Mak wasn’t aware of the Jewish holidays, but explains “we had a really short time span.” Assistant Director of Admissions Chris Peterson SM ’13 contacted her Oct. 22 about getting involved in the ALL IN Challenge, a movement to increase voter registration on campuses. He picked her based on her summer work on votemate.us, a web app that launched in mid-September and aims to help make it easier for people to vote.

She had emailed students Sept. 10, encouraging them to use the app to check their registration, and sign up to vote if necessary. Almost nine-thousand people have used the site since.

With only a week of preparation, she’s coordinated with Christina Couch, an administrative assistant in the CMS department, and Communications Officer Kim Haberlin of the Chancellor’s office.

Federal voting rates of MIT students are below average, even for college students.

The National Study of Learning Voting and Engagement reports that in 2012, 38.2 percent of MIT students voted (67.0 percent were registered), compared to an average of 46.9 percent of students at educational institutions who opted into collecting data. Turnout is significantly lower for non-presidential elections: in 2014, those numbers dropped to 13.2 percent of MIT students voting (55.7 percent were registered) compared to an institutional average of 18.8 percent.

MIT still does not do as much to encourage student voters, as for example, Harvard and Tufts. This year, Harvard allows students to register to vote using TurboVote during mandatory online check-in.
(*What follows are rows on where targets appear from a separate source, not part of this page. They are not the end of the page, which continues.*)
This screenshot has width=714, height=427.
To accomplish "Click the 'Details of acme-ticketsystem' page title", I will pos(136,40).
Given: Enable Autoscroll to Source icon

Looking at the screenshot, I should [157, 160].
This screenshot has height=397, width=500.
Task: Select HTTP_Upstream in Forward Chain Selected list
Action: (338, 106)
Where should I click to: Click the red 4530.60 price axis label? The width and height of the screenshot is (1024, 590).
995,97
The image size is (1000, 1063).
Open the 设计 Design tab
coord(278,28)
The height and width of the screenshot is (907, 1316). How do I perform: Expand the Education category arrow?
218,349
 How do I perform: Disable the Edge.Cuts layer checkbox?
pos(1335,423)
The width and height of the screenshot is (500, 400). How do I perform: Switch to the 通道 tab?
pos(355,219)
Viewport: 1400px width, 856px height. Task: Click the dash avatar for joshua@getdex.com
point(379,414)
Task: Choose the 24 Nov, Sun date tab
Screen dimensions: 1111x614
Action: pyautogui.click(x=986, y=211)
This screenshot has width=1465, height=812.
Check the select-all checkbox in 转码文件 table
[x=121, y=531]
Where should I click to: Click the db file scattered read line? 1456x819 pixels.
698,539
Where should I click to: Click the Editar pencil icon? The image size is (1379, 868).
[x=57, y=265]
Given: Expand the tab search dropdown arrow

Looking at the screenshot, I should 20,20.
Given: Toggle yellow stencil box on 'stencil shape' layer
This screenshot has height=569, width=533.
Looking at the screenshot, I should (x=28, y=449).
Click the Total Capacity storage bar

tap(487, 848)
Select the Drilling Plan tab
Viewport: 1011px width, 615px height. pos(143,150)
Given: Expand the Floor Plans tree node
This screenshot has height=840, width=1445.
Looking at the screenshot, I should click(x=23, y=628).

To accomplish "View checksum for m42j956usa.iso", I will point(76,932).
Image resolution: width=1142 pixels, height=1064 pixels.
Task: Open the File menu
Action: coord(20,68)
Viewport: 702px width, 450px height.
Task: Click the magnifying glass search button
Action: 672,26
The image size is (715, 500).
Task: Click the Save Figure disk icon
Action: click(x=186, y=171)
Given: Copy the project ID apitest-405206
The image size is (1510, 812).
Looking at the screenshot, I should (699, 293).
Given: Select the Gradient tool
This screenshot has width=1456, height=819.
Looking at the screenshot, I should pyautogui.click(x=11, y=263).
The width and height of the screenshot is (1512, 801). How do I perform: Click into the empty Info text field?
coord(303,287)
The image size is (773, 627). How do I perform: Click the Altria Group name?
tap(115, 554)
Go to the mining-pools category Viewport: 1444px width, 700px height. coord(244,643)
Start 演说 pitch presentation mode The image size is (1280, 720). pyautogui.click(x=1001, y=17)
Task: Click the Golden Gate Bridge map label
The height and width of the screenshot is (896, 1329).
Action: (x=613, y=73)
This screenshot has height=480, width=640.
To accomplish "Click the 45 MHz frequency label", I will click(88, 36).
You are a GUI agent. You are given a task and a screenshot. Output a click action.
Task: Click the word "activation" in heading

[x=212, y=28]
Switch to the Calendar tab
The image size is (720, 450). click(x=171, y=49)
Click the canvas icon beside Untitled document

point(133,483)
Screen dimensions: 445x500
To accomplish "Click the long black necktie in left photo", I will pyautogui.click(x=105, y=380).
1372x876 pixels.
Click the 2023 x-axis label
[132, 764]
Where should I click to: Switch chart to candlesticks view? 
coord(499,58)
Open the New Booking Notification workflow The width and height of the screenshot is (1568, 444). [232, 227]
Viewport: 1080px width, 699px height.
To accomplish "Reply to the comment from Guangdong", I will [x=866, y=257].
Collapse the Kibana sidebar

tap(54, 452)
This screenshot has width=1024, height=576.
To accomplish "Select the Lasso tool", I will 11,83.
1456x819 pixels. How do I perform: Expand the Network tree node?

Tufts University offers voter registration drives, and their president personally emailed the entire student body, in addition to a similar partnership with TurboVote.

Still, interest in politics is growing. In 2010 The Tech reported that the two primary political student groups, the College Democrats and the College Republicans, both founded in the late 1990s were defunct.

That has since changed: the MIT College Republicans re-registered as a student association in 2012, and the MIT College Democrats re-registered just this past summer.

Both groups co-hosted Presidential Debate Watch Party Sept. 26 with the MIT Forum. Individuals from both groups have been involved with campaigning for candidates this primary.

Mak hopes that this won’t be the end of the civic engagement movement at MIT, and hopes that by partnering with TurboVote or some other software company, future students will have an easier time registering and voting.